Quand on achète la maison pour y faire ses chambres d’hôtes, on se retrouve parfois avec  un agent immobilier impliqué dans la transaction, jusque là rien que de très classique. Je ne saurai trop en revanche recommander de signer le compromis de vente chez le notaire, cela ne nuit en rien aux droits de l’agent immobilier qui verra ses honoraires mentionnés dans le compromis et donc ses droits garantis. Mais l’achat d’une propriété ou même d’un appartement pour y faire des chambres d’hôtes ou gîtes est souvent complexe et il y a quand même 10 % du montant de l’achat immobilier à verser.

Avoir son propre notaire et pas celui du vendeur

La rédaction de la promesse est importante, c’est pourquoi il faut la confier à un notaire, le sien, différent de celui des vendeurs, car en matière d’immobilier, comme de toute transaction juridique, les intérêts  des acheteurs ne sont pas toujours ceux des vendeurs et autant avoir un notaire de son côté qui valide bien tous les points du projet et le sécurise. Au passage, prendre son propre notaire ne coûte pas plus cher, les deux notaires se partageant alors les honoraires inclus dans ce qui s’appelle globalement « les frais de notaire « et qui comprennent aussi les montants reversés à l’Etat.
Il y a souvent des conditions suspensives à inscrire dans la promesse de vente parce qu’il y a travaux et autorisations à obtenir et que si on ne les a pas, le projet de chambres d’hôtes peut échouer, parce qu’il y a les problèmes complexes de destination de bâtiments, s’il y a des servitudes, si des diagnostics n’ont pas été communiqués à temps…, que les montages juridiques peuvent être à mentionner selon qui achète, si une SCI se substitue aux acheteurs initiaux, si les acheteurs ne sont pas mariés, pacsés… Pour être valides ces conditions suspensives doivent être bien rédigées, mieux vaut un notaire.

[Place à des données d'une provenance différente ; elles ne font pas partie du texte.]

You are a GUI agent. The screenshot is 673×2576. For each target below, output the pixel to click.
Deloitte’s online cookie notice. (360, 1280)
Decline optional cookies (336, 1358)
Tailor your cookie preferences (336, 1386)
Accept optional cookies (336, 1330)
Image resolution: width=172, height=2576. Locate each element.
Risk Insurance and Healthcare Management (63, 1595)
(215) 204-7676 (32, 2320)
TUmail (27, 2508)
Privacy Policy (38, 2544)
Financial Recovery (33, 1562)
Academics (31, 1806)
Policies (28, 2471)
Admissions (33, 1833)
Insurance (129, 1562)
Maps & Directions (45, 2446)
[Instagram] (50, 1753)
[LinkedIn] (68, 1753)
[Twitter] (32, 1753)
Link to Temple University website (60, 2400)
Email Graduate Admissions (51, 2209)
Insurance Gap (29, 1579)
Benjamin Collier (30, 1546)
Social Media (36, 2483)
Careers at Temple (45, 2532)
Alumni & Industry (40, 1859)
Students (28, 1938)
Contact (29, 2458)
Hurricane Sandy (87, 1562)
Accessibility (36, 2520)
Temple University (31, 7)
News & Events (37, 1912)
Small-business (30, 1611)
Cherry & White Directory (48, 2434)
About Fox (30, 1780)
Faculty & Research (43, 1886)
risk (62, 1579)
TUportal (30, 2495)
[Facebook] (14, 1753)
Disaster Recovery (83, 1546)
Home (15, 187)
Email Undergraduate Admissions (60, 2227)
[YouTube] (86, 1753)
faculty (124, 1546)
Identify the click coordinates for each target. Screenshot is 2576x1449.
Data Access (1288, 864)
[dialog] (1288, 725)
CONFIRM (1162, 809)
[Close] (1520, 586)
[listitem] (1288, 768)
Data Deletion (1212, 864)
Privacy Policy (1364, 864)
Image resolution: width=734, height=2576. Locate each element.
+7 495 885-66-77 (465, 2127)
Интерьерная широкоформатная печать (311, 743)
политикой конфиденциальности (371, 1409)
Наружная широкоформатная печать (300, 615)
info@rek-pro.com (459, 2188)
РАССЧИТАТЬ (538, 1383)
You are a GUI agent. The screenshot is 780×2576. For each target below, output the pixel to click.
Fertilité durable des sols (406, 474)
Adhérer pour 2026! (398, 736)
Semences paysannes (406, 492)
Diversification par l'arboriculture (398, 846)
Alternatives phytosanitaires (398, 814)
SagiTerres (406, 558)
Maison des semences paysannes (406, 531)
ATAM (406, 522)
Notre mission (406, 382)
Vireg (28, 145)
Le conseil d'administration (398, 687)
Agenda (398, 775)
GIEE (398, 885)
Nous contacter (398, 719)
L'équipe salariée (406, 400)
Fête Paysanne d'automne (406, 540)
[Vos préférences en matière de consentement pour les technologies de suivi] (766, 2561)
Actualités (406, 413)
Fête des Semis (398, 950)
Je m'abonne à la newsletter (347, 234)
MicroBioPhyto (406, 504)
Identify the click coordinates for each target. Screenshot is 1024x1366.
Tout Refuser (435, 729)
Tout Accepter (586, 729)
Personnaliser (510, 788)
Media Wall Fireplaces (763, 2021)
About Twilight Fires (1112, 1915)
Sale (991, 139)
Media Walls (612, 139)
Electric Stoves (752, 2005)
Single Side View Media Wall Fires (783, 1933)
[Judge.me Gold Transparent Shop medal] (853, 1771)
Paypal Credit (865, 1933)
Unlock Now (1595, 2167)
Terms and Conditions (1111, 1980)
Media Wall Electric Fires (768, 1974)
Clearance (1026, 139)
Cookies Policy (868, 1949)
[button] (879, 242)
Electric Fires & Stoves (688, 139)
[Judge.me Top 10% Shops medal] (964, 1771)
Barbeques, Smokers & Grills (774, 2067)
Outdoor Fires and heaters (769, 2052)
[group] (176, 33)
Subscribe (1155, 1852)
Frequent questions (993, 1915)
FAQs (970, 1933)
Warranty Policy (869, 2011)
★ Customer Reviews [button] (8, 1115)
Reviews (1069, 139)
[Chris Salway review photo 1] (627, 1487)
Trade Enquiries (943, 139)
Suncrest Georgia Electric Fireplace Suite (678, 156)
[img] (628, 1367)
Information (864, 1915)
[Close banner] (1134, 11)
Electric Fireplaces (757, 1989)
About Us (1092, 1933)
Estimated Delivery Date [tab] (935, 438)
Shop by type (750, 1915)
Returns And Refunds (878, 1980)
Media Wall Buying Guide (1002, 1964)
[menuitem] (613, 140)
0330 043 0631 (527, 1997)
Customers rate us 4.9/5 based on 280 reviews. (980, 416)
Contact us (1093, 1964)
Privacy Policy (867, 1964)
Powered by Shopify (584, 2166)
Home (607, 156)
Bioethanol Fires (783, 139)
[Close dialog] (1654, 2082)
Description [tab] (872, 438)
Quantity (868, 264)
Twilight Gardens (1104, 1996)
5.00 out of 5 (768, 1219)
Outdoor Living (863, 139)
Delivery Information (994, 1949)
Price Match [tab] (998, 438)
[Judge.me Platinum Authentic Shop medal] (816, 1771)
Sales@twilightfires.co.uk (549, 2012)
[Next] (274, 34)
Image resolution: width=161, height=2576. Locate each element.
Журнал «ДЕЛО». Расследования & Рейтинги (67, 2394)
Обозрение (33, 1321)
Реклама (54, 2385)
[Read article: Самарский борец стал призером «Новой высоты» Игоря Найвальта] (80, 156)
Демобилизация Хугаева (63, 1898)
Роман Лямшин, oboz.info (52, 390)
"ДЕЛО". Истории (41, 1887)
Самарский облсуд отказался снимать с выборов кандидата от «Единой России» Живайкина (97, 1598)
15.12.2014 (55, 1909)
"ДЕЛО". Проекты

Et puis il y a une somme d’argent, environ 10% du montant convenu pour l’achat immobilier à donner à la signature. Pour une somme de cette importance autant la confier à un agent ministériel dont on est sûr qu’il a une assurance et un ordre, celui des notaires. Pas sympa comme réflexion, mais s’il y a un problème, voire un contentieux, et en matière immobilière, cela peut durer des années, autant que l’argent soit bloqué chez un notaire plus que chez un commerçant qui peut disparaître pour plein de raisons parce qu’un commerçant prend sa retraite, vend, déménage, fait faillite…, et ce même si la profession d’agent immobilier est réglementée et assurée.
Autre réflexion, si pour une raison, légitime et hors délai de rétractation légal, vous contestez l’achat à un moment donné, votre notaire peut vous aider,  alors que l’agent immobilier ne sera pas forcément enthousiaste, après tout cela lui fait perdre ses honoraires si la vente échoue.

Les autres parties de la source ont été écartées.